MacBook Airについての本文から、「MacBook Air萌え」で始まり「いう人は買わないだろうし)。」までの部分を、一字も変えずに書き写してください。

* [本文抜粋]:
□ □ □ □

MacBook Air萌え

【MacBook Air分解その5】「外は無駄なし,中身は無駄だらけ」』と『MacBook Air分解記事でコメントをした技術者に文句を言う人たち』を読んだ。

MacBook Airが良い製品ということについては、おそらく異論のないところ。それはそれとして、日本だと「わたし、脱いでも凄いんです」てのが期待されていたという文脈だと思う。良いデザインからは良い実装を期待するものだけれども、必ずしもそうでないと。想像するに、日本のノートPCの場合はエンジニアリングサンプルをスクラッチ&ビルドしてでもコストダウンを図るのが常識だけど、Airが「非常にコストのかかる作り」となっているのは、大量に売れなくてもいい=最終サンプルの延長、てことではないかと。これはこれで(基板を起こし直さなくていいので)製品を早く出荷できるなどの利点があるのだと思う。


ユーザーからしたら内部が汚いだけならどうでもいい問題だが、一般論としては、当初の設計(デザイン)が良くても実現方法(実装)が悪ければ、本来そのデザインが目指していた機能が実現できない場合があるわけで、実装担当のエンジニアとして正しい着眼点ではある。例えばねじを減らして一体成型にした方が剛性が上がるんじゃないか?とか。まあたぶん東急田園都市線の通勤とかは想定してないんだろうけど(そういう人は買わないだろうし)。

□ □ □ □

* [提供資料]:
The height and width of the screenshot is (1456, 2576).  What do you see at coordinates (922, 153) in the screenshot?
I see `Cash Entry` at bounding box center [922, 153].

□ □ □ □

* [この作業の解答]:
MacBook Air萌え

【MacBook Air分解その5】「外は無駄なし,中身は無駄だらけ」』と『MacBook Air分解記事でコメントをした技術者に文句を言う人たち』を読んだ。

MacBook Airが良い製品ということについては、おそらく異論のないところ。それはそれとして、日本だと「わたし、脱いでも凄いんです」てのが期待されていたという文脈だと思う。良いデザインからは良い実装を期待するものだけれども、必ずしもそうでないと。想像するに、日本のノートPCの場合はエンジニアリングサンプルをスクラッチ&ビルドしてでもコストダウンを図るのが常識だけど、Airが「非常にコストのかかる作り」となっているのは、大量に売れなくてもいい=最終サンプルの延長、てことではないかと。これはこれで(基板を起こし直さなくていいので)製品を早く出荷できるなどの利点があるのだと思う。


ユーザーからしたら内部が汚いだけならどうでもいい問題だが、一般論としては、当初の設計(デザイン)が良くても実現方法(実装)が悪ければ、本来そのデザインが目指していた機能が実現できない場合があるわけで、実装担当のエンジニアとして正しい着眼点ではある。例えばねじを減らして一体成型にした方が剛性が上がるんじゃないか?とか。まあたぶん東急田園都市線の通勤とかは想定してないんだろうけど(そういう人は買わないだろうし)。